Fabian Obermann | SBA Research
Software, like most things, ages, and this can introduce hidden vulnerabilities. In our study, we look beyond standard security testing by following software evolution over time. Our goal is to uncover potential weaknesses before they turn into critical issues. We bring these concepts to life with practical examples and insights from a real-world project.
Our work is a proactive effort aimed at creating secure and robust software. We study the ageing process by analyzing git histories, aiming for our software to become better and more reliable over time, instead of degrading into potential threats. This analysis provides insights into software ageing, which can help improve code robustness, make maintenance more efficient, and enhance overall system resilience. Our investigation promotes a better understanding of software's evolution and helps to lay a solid foundation for future development strategies. We aim to ensure that software not only endures but also improves with time.
Herbert Dirnberger | IKARUS
OT Security B-Sides: Play and Run
"Securing the Hidden and Unknown: Exploring Industrial Cyber Security in the Edge/Fog"
In this talk, we will delve into the realm of Industrial Cyber Security, focusing on the hidden and unknown vulnerabilities that exist in operational technology (OT) systems. We will discuss the challenges and nightmares associated with securing OT systems and how they differ from traditional IT security. By demystifying OT vulnerability and patch management, we will explore the unique challenges and solutions for protecting critical infrastructure.
Furthermore, we will analyze the unsolved problems that plague OT (also IT ;-) networks, exploring the lesser-known attack vectors and risks that are often overlooked. Through practical demonstrations, we will highlight the importance of understanding these B-sides and provide insights into effective defense strategies.
Finally, we will introduce open-source OT security alerts playbook templates that are designed for experts and analysts. These playbooks will empower security professionals with practical guidance and actionable intelligence to enhance their incident response capabilities in the industrial cyber security domain.
Martin Grottenthaler | SBA Research
Coercion techniques, such as PetitPotam or Printer Bug have been around for some time now.
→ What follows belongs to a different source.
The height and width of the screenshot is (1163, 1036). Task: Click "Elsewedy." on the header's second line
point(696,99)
Surprisingly, many people believe that these techniques have been fixed and are no longer exploitable. In this presentation, I will demonstrate how these techniques can still be used to take over systems in a Windows environment.
Jeroen Vandeleur | NVISO
This presentation builds upon Erik van Buggenhout's thought-provoking RSA Conference talk, focusing specifically on automation within the continuous Purple Teaming framework.
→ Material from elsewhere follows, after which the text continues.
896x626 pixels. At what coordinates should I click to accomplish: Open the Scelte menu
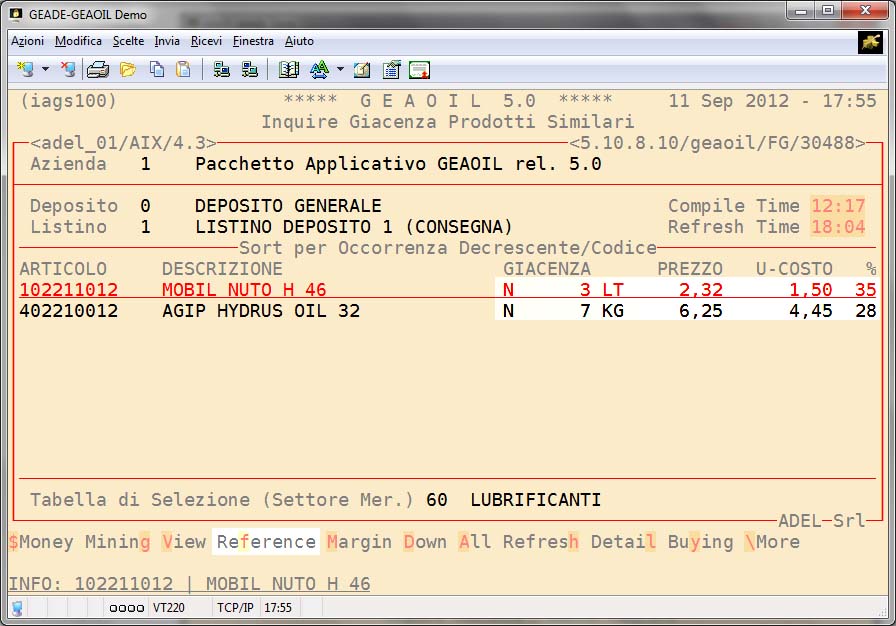(128, 41)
Prepare to be inspired and equipped with the knowledge to integrate Purple Team methodologies and tooling into your security operations. During this presentation We will navigate through the intriguing world of continuous Purple Teaming, shedding light on how it can transform your security team. Whether you're seeking to optimize proactive threat hunting, streamline incident handling, or improve digital forensics, this presentation offers practical guidance and actionable insights.
Clemens Hopfer & Petar Kosic | Metalab
Last year, an industrial coffee vending machine with broken power electronics arrived at Metalab. This is a talk about how we repaired the machine, how these machines usually work, a dive into legacy software and electronics setups, and why those coffee vending machines taste like they do.
Last but not least, we will discuss how we started to reverse engineer the internal system communication and if we would award a hackvalue of over 9000 for this type of machines.